Tuesday, April 22, 2008

"She moves it like this when you move it like that"

Finally when things are getting into a good pattern.  I have a good breakfast routine on mondays and thursdays.  I like my breakfast conversations with my breakfast crew.  But good things don't last forever.  And i'm not talking about my breakfast crew.  I'm just talking about my life in general.  Maybe if I was better looking things would turn out better.  I don't know what to do.  The only thing that I know how to do these days, is to shut down and not speak to anyone.  All I really really really want to do is just curl up in my bed and sleep for awhile.  But alas it's finals time and I have to do a ridiculous amount of work.  My major has so much more work than most other majors.  The only other two majors that give mine a run for it's money is Graphic Design and Fashion Design.  I hate how english majors, or nursing majors, or business majors just get to write a few papers and take a few exams.  Then you get to interior design majors and what we have to do for our finals is this: Art history - write a paper then take an exam; Architectural Graphics - trace a perspective onto marker paper and watercolor paper, then do another final project that will take me a few days and many sleepless nights to finish; Interior design - Do a floorplan of main level and basement level, then do a reflected ceiling and electrical plan for both, then do elevations of every single wall in the house which is about 20, then do a programming document which will add to my sleepless nights; Textiles - Gather samples from every known fabric and put them in a book with their name and characteristics and def of each, make the book organized and pretty then turn in and hope to god it's good, then take an exam which would make any strong man cry with how hard and ridiculous it is. Then I just have a geology exam.  But what do other majors get? Oh they get to write a paper and do a powerpoint presentation, then take an exam online and turn it in that way.  Other than that they get to go out and do whatever the hell they want.  I can feel my body shutting down and yet I can't stop for anything.  I just have to keep moving so I can get out.  I wish I could just get on a train and go anywhere.  I'm so close to just doing that.  Start fresh somewhere else.  That would be nice, live a simple life somewhere warm.

Saturday, April 19, 2008

"Push the peddle down, headin out of town, gotta make a getaway. The traffic in my brain's driving me insane, this is more that I can take..."

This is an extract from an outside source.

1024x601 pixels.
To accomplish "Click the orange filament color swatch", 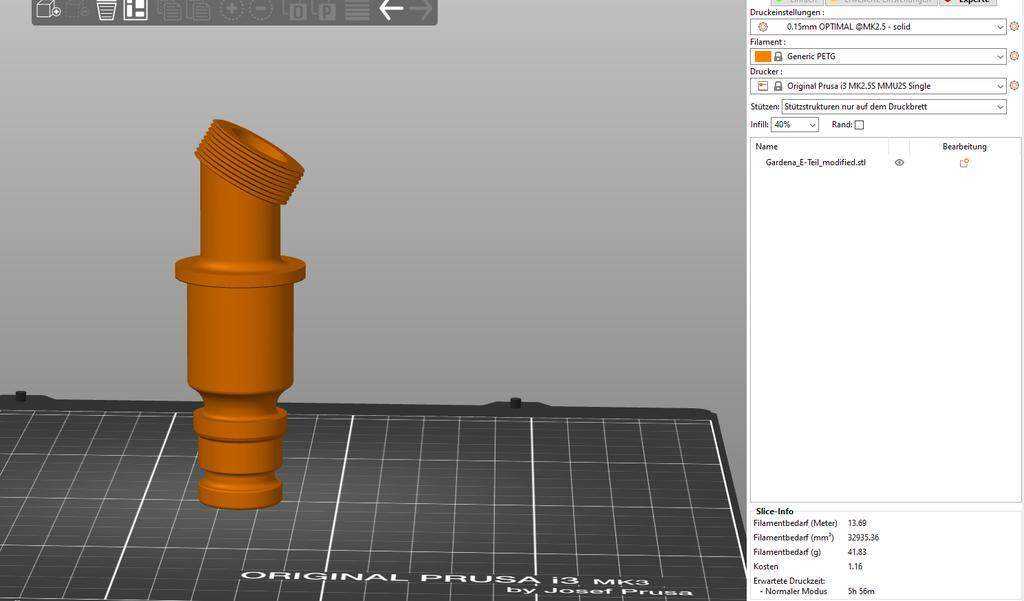I will (x=762, y=57).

Here we go again.  I feel like I've been here before, and it wasn't all that long ago.  When will I never have to return to this place?  I hope it's someday soon, I don't know how much more of the backseat I can take.  I guess this is the way it has to be.

Tuesday, April 15, 2008

Such a strange image



"What price for those diamonds? asks the new poster and postcard campaign launched by Amnesty International France, linking the arms trade with human rights abuses in the trade in natural resources."

Puppies = my anti-drug



Caption Reads: Bear Bears Demise

teardrops

I'm going crazy and I don't know how to stop it. hmmmm.

Thursday, April 10, 2008

"Promise me you'll never go away..."



"Blackbird singing in the dead of night, take these broken wings and learn to fly..."

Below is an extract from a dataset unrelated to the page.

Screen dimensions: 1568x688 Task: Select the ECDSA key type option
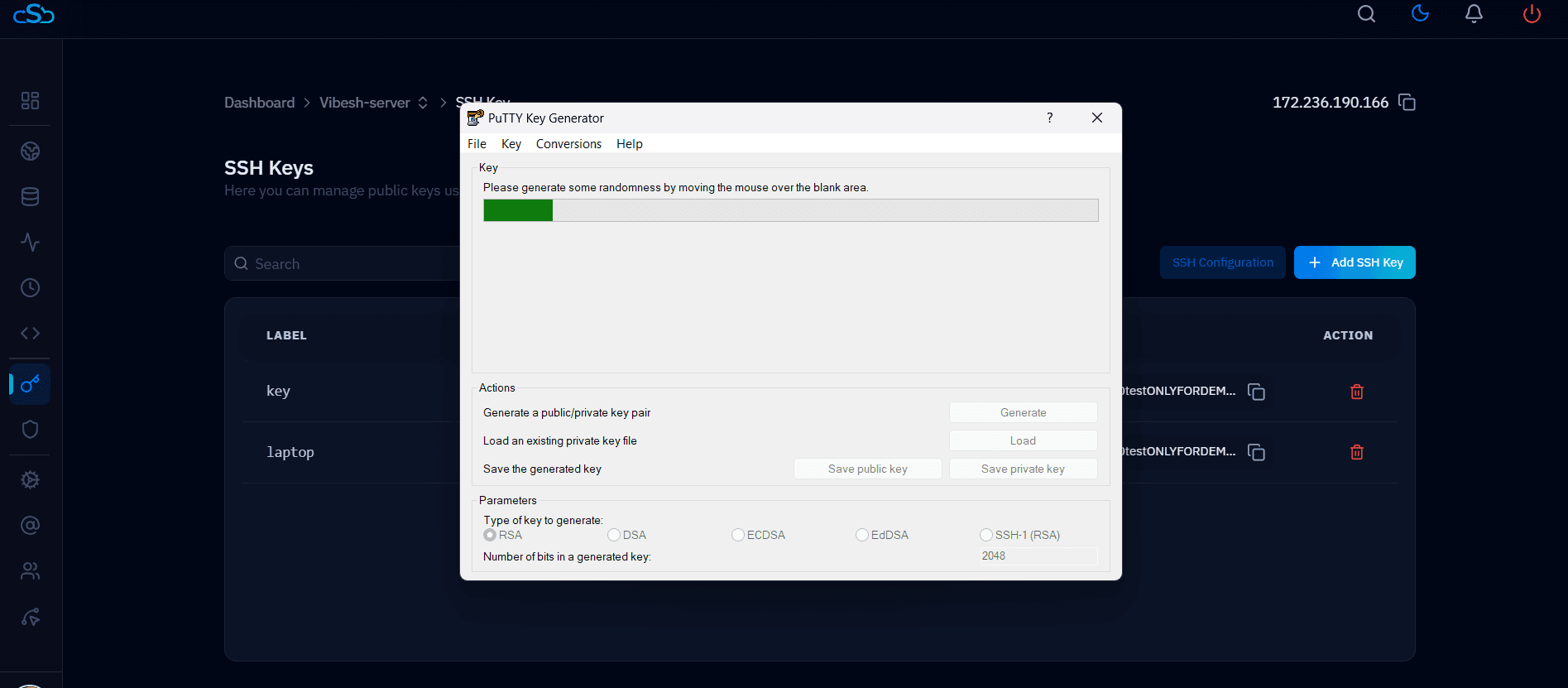(738, 536)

My stress level has jumped due to recent events.  It just so happens that it's gotten bad enough that my hair is starting to fall out at a more rapid pace.  That doesn't usually happen unless i'm stressed out beyond all recognition.  I just need to finish this textiles book, it's kicking my arse.  I just want to get a good grade on it, and I don't even know where to begin with working on it.  I need to collect more fabric and such.  Then other events have obtained much of my attention.  I can't seem to shake the thoughts.  I couldn't focus on my excursion this afternoon, because i had all of these thoughts of losing my boyfriend.  They consumed my thought process to the point of no return.  I need to relax.  Somehow.

Tuesday, April 8, 2008

I'm sure it could have gotten worse

I'm sure today could have gotten worse.  But I won't go into detail.  Lets just say it was bad and I would like to not have another day like this again.

Thursday, April 3, 2008

"Am I too lost to be saved, am I too lost...."

I must have it out for myself tonight.  I must say i've reached one of my all time lows.  I must have some desire to lead myself to my own demise.  I don't know what's wrong with me.  Here comes the recklessness.  I have to try and control myself now, I can't keep doing this. I have to learn to control it and not become this way.